I have been going through this exact thing pretty much my whole life and at one point I felt like suicide had to be the only answer. I was struggling with my finances, struggling with being alone, struggling with sin, struggling even more after losing my mother. However, I'm slowly figuring out that through all of this, God still has my back and is still in control of my whole life. It seems dark and dreary a lot of the time and I feel like I'm going nowhere but I know God is there for me no matter what the enemy may say.

It's easy to believe the enemy's lies sometimes, that makes us feel like nothing good can come of our life. My strategy has been to look back on the good moments, the times when I knew for sure that it was God who dragged me out barely alive from what ever situation I was faced with at the time.

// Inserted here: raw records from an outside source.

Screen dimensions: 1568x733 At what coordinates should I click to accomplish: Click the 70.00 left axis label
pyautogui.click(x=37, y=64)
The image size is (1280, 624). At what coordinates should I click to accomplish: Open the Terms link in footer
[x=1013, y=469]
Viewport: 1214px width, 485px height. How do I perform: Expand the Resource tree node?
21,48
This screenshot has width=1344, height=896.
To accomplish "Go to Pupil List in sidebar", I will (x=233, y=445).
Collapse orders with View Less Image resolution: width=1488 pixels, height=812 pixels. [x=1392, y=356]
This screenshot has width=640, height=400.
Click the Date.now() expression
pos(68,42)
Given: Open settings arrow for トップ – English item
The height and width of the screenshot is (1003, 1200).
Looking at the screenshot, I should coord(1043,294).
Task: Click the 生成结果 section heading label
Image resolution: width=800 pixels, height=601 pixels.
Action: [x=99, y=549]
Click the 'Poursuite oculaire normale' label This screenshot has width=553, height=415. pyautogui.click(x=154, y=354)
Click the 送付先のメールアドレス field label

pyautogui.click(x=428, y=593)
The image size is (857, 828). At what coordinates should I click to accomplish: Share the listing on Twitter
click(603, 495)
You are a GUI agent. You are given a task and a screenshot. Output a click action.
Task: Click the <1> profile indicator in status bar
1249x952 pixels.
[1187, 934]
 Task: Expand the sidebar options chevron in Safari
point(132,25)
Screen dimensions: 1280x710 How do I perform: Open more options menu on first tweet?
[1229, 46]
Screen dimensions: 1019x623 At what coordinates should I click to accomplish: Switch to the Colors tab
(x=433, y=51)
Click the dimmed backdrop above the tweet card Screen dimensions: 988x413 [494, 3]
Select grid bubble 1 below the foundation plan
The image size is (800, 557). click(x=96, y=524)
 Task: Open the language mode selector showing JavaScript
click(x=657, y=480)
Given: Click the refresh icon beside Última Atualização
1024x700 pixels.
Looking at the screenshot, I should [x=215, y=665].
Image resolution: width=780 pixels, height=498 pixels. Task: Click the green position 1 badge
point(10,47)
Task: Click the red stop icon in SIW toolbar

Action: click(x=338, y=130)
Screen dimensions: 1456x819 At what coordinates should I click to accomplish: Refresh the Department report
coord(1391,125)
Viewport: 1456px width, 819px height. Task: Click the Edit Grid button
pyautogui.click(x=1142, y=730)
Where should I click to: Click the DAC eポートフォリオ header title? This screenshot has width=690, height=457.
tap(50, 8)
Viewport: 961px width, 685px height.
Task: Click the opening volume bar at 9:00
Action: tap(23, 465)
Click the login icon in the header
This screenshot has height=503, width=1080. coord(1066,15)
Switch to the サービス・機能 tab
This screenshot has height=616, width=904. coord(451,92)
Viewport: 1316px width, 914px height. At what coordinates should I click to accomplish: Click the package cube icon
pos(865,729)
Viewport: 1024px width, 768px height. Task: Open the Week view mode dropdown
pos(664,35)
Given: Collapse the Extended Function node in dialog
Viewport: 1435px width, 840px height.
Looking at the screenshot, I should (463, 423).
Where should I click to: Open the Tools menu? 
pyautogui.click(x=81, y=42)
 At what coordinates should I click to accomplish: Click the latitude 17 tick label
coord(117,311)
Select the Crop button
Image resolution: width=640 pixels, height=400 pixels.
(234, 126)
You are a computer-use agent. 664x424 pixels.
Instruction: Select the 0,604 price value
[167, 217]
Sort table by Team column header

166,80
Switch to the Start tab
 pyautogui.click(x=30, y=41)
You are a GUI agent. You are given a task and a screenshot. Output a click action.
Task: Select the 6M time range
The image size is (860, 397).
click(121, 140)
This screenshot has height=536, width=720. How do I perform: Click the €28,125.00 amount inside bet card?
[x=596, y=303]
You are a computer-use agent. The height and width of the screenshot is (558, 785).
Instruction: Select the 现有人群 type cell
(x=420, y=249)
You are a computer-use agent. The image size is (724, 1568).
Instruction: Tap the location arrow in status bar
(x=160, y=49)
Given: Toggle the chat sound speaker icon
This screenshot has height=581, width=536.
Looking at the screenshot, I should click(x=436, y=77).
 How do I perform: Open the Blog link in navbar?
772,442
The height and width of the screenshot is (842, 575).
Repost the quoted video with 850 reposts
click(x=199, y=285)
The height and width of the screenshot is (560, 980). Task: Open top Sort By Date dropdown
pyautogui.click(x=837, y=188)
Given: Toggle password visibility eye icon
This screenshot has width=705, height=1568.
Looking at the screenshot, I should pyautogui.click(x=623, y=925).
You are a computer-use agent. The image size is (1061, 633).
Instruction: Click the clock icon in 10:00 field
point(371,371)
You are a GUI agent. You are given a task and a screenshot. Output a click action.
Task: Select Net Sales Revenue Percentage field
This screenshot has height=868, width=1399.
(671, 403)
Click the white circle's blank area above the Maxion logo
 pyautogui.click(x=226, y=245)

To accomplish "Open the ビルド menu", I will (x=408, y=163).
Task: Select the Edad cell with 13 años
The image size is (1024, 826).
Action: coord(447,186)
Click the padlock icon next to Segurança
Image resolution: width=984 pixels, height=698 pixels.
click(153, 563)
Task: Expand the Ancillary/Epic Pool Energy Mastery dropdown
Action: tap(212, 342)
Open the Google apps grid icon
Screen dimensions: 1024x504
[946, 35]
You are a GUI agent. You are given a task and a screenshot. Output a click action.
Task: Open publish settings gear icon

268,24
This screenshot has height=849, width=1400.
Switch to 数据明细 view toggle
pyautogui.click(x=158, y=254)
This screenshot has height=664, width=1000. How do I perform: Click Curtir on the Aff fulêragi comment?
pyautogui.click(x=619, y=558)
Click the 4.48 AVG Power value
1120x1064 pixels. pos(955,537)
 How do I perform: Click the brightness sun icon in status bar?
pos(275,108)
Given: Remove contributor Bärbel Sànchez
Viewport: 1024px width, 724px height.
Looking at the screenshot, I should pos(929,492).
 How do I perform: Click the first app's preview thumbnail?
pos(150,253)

Here's a virtual hug. Know that you're not the first, or the only one going through this and no matter how much we mess up, God is merciful and sees our heart and our deep desire to serve him and to live a holy life.
 
J

JeniBean

Guest
#19
I believe every one who is a Christian goes through this. I often remember that God is faithful (1 Corinthians 10 6-12) and that he will help us endure. In the past 8 years my life is been needless to say alarmingly discouraging and I feel the devil is trying to push me over the edge. However I will not allow it. Every day I find the good in at least one thing, but then that one thing leads to an additional thing. For example, thank you god I woke up today healthy. Thank you god for the rain last night the blessed this city. Thank you god for my children. And so forth. If I sit and think that today my baby bother would've been 40, that my father has an inoperable brain tumor, that my best friend dies 3 months ago, that my grandmother died a month ago, etc., etc. And when I say etc....I mean so much more. I would be allowing the devil to win, torment me and be in a corner huddled in a ball crying. Instead I chose to see God's love, glory and the good things in my life. Do not allow the the things that others do to you to tear you down. You are loved! God Loves you! Look around find the good in your life, pick up your pencil draw what you feel, let your anger and sadness come out through your art and your spirit lifted with each line and Remember God in all times. Be Blessed! Be positive!